**Directions for this task:** Transcribe the forum excerpt about running dedicated servers instead of cloud servers below in full, without changing anything.

**Provided passage:**
This is true if you run your own datacenter, but dedicated server providers
typically monitor their servers and immediately intervene if they detect any
connectivity/network issue (which is outside our control even if we use cloud
providers like AWS).

For individual server failure (disk issue, etc), how you handle failure
condition on dedicated servers is not much different than handling failure on
cloud servers (remove the bad server from the cluster, re-image a new server
and join it to the cluster). The main difference is provisioning new physical
server is not instant, so you'll need to plan ahead and either have some
spares or slightly over-provision your cluster (so you can take down a few
nodes without degrading your service). You can do this automatically or
manually, not much different than using cloud servers.

Using dedicated servers is not as scary as what people thought it would be.

------
le_didil
I would advise reading this section of the GKE docs. It explains the marginal
gains in allocatable memory and cpu from running larger nodes
[https://cloud.google.com/kubernetes-
engine/docs/concepts/clu...](https://cloud.google.com/kubernetes-
engine/docs/concepts/cluster-architecture#memory_cpu)

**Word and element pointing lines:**

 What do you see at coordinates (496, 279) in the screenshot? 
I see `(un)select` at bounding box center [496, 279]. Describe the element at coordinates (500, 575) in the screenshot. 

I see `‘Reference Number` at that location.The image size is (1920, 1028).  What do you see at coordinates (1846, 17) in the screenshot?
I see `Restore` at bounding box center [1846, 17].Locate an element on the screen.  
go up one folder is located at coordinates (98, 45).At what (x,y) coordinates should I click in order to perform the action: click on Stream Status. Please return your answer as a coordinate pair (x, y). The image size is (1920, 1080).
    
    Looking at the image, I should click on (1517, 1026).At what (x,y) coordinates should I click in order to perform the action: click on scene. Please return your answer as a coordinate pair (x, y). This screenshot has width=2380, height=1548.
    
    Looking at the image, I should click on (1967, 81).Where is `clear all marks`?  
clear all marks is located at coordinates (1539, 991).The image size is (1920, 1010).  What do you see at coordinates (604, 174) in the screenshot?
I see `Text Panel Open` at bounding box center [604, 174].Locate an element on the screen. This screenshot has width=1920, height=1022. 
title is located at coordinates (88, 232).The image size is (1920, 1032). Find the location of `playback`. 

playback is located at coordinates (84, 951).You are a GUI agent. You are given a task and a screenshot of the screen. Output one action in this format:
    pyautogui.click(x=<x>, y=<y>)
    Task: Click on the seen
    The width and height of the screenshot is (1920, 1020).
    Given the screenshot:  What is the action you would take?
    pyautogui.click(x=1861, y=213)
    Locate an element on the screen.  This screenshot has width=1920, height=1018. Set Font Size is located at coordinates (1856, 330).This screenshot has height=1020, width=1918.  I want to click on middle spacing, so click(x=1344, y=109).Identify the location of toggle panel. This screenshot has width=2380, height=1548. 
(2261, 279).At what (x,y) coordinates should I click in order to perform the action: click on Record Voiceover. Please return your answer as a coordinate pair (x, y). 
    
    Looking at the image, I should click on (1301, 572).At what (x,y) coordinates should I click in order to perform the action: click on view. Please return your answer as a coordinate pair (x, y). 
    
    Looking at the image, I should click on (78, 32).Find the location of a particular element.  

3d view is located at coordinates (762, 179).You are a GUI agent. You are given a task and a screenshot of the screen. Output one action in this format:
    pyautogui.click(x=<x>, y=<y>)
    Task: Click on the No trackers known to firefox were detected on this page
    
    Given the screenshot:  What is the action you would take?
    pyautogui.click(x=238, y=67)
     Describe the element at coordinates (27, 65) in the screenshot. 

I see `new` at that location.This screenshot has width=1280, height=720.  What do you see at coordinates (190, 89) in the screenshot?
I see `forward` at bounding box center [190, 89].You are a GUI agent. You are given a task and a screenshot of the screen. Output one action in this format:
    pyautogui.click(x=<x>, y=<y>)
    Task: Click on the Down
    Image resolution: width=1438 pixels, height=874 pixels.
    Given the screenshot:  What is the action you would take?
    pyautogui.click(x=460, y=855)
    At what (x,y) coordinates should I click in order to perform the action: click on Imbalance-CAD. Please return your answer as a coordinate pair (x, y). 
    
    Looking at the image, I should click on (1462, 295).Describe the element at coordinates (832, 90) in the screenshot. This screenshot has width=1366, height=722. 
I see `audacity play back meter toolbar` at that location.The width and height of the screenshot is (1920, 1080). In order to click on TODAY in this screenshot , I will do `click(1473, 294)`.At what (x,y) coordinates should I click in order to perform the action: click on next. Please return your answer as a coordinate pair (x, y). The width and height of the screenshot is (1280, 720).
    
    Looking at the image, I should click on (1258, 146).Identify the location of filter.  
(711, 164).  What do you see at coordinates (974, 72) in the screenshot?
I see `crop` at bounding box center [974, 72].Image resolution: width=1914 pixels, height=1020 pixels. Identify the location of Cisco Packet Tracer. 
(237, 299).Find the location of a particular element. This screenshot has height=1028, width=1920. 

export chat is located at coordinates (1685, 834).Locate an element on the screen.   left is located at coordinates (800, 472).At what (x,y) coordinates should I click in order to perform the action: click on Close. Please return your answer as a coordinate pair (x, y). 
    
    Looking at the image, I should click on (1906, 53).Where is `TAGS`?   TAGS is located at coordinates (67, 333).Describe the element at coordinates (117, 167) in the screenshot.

**Correct result:**
This is true if you run your own datacenter, but dedicated server providers
typically monitor their servers and immediately intervene if they detect any
connectivity/network issue (which is outside our control even if we use cloud
providers like AWS).

For individual server failure (disk issue, etc), how you handle failure
condition on dedicated servers is not much different than handling failure on
cloud servers (remove the bad server from the cluster, re-image a new server
and join it to the cluster). The main difference is provisioning new physical
server is not instant, so you'll need to plan ahead and either have some
spares or slightly over-provision your cluster (so you can take down a few
nodes without degrading your service). You can do this automatically or
manually, not much different than using cloud servers.

Using dedicated servers is not as scary as what people thought it would be.

------
le_didil
I would advise reading this section of the GKE docs. It explains the marginal
gains in allocatable memory and cpu from running larger nodes
[https://cloud.google.com/kubernetes-
engine/docs/concepts/clu...](https://cloud.google.com/kubernetes-
engine/docs/concepts/cluster-architecture#memory_cpu)